Set task a - Reproduce verbatim the lines of the listing, starting with the line that contains "Where should I click to: Expand" and going on through the last line of the listing.

Given text -
###
Scraping NetEase Cloud Music Hot Comments to Generate Word Clouds
Data Collection
Building a word cloud requires raw data first. For NetEase Cloud Music, this involves several steps:
- Packet analysis to locate the API endpoint
- Handling encrypted request parameters
- Extracting hot comment content
Packet Analysis
Using Chrome DevTools, the comment API endpoint becomes visible. The requests use POST method with specific parameters and encrypted headers.
Handling Encrypted Parameters
The NetEase Cloud Music API requires two encrypted fields: params and encSecKey. These values can be extracted from browser requests and reused across different song IDs. For deep technical details on the encryption mechanism, refer to the NetEase Cloud Music API analysis projects available on GitHub.
Extracitng Hot Comments
Once the endpoint is identified, the resposne returns JSON data containing comment objects. Parse the JSON and extract the content field from each hot comment.
###
Extracted data entries:
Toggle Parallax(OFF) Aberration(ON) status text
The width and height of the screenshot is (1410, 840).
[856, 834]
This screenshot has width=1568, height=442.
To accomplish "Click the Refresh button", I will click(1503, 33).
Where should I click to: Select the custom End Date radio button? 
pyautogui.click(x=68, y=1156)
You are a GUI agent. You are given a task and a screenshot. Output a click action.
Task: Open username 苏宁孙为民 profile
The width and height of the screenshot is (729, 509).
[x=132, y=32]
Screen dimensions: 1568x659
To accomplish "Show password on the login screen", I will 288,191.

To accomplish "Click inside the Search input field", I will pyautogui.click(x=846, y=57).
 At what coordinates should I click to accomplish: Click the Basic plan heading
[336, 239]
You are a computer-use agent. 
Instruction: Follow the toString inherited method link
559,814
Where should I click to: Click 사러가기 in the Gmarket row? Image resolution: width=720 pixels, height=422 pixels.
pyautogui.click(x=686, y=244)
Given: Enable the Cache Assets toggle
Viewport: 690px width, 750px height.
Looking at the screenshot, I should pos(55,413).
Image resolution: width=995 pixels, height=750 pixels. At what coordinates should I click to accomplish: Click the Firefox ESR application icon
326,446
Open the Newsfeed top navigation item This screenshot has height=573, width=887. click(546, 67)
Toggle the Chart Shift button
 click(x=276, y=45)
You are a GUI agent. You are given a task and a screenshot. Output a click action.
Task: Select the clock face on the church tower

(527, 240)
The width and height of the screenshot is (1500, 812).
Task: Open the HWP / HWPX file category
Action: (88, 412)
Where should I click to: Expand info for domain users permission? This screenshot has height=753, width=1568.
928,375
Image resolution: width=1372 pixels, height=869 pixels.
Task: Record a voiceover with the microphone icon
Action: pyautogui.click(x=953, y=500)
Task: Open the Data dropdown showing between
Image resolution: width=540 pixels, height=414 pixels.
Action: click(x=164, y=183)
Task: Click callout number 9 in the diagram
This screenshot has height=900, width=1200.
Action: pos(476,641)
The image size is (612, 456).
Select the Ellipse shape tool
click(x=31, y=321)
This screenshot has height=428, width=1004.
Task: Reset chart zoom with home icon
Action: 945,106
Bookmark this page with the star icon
###
Set task b - In the text on scraping NetEase Cloud Music hot comments, why does the process begin with data collection? Answer in one to three sentences.

Complete answer a -
Where should I click to: Expand info for domain users permission? This screenshot has height=753, width=1568.
928,375
Image resolution: width=1372 pixels, height=869 pixels.
Task: Record a voiceover with the microphone icon
Action: pyautogui.click(x=953, y=500)
Task: Open the Data dropdown showing between
Image resolution: width=540 pixels, height=414 pixels.
Action: click(x=164, y=183)
Task: Click callout number 9 in the diagram
This screenshot has height=900, width=1200.
Action: pos(476,641)
The image size is (612, 456).
Select the Ellipse shape tool
click(x=31, y=321)
This screenshot has height=428, width=1004.
Task: Reset chart zoom with home icon
Action: 945,106
Bookmark this page with the star icon

Complete answer b - Data collection comes first because building a word cloud requires raw data. For NetEase Cloud Music, gathering that data involves packet analysis to locate the API endpoint, handling the encrypted request parameters, and extracting the hot comment content.